The threshold has been raised by the global financial crisis and the
likelihood that donors will be reluctant to risk substantial sums on
rescuing an administration still headed by Mr Mugabe.
"For the bilaterals they could begin now. For the international
financial institutions it would require agreement on arrears and an
internationally accepted reform package," Mr Kaberuka told the
Financial Times.
Without an injection of hard currency, potentially more than $1bn, any
government would struggle to tame hyper-inflation running officially
at an annualised 231m per cent, and by unofficial estimates tracked by
the US Cato institute, at 10 quadrillion per cent.
Bilateral donors including the US and UK could raise humanitarian aid
to an estimated 5m Zimbabweans facing starvation, donor officials say.

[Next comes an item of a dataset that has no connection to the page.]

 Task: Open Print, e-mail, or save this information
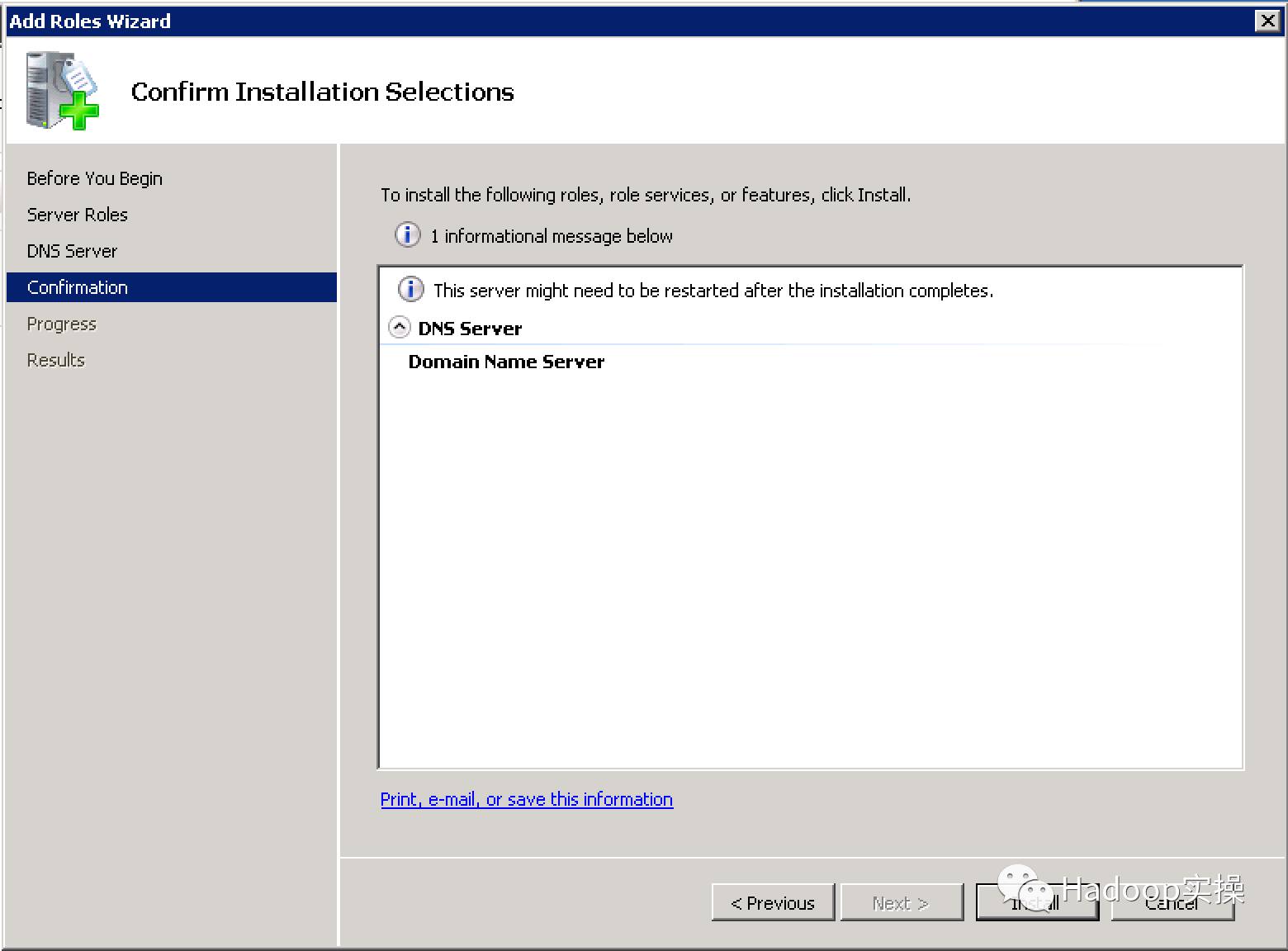(x=526, y=799)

But a prolonged period of waiting before any formal stabilisation
package is available would pose serious difficulties for both Mr
Tsvangirai and Mr Mugabe.
Having signed up to what some opposition activists criticise as a pact
with the devil, the opposition leader once in government will be under
pressure to prove he can quickly reverse a vertiginous decline in
Zimbabwean livelihoods. "Civil servants want real incomes. What
happens if he can't deliver?" asks a Zimbabwean analyst connected with
the Reserve Bank.
As a bare minimum towards maintaining the peace and paying security
forces, a new government would have to continue printing money in the
near term, an economist with a multilateral donor organisation said.

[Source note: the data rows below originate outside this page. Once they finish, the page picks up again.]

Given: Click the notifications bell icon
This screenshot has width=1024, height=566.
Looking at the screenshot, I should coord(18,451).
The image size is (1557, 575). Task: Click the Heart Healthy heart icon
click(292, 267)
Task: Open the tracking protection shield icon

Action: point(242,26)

But to accelerate the disbursement of donor funds - in the best case
scenario within three months - it would have to signal serious intent
to reform.
For Mr Mugabe this would pose an acute dilemma. A period of best
behaviour could jeopardise the patronage system with which he has
maintained his grip on power.
In the fantastical world of quadrillions that Zimbabwe's economy
inhabits, it has become next to impossible to measure the real state
of the country's finances. Donors list some minimum conditions that a
new government would have to meet to restore confidence. These include
commissioning an external audit of the Reserve Bank, establishing a
credible consumer price index, willingness to seek technical
assistance from the IMF, and the appointment of credible reformers to
positions with influence over monetary and economic policy.
Beyond that, a new government could move to protect private property,
reverse legislation hindering business, and re-establish the rule of
law. Because Mr Mugabe and his principal lieutenants have shown little
inclination to do this, many donor officials remain sceptical that a
substantial recovery programme will be feasible in the near term.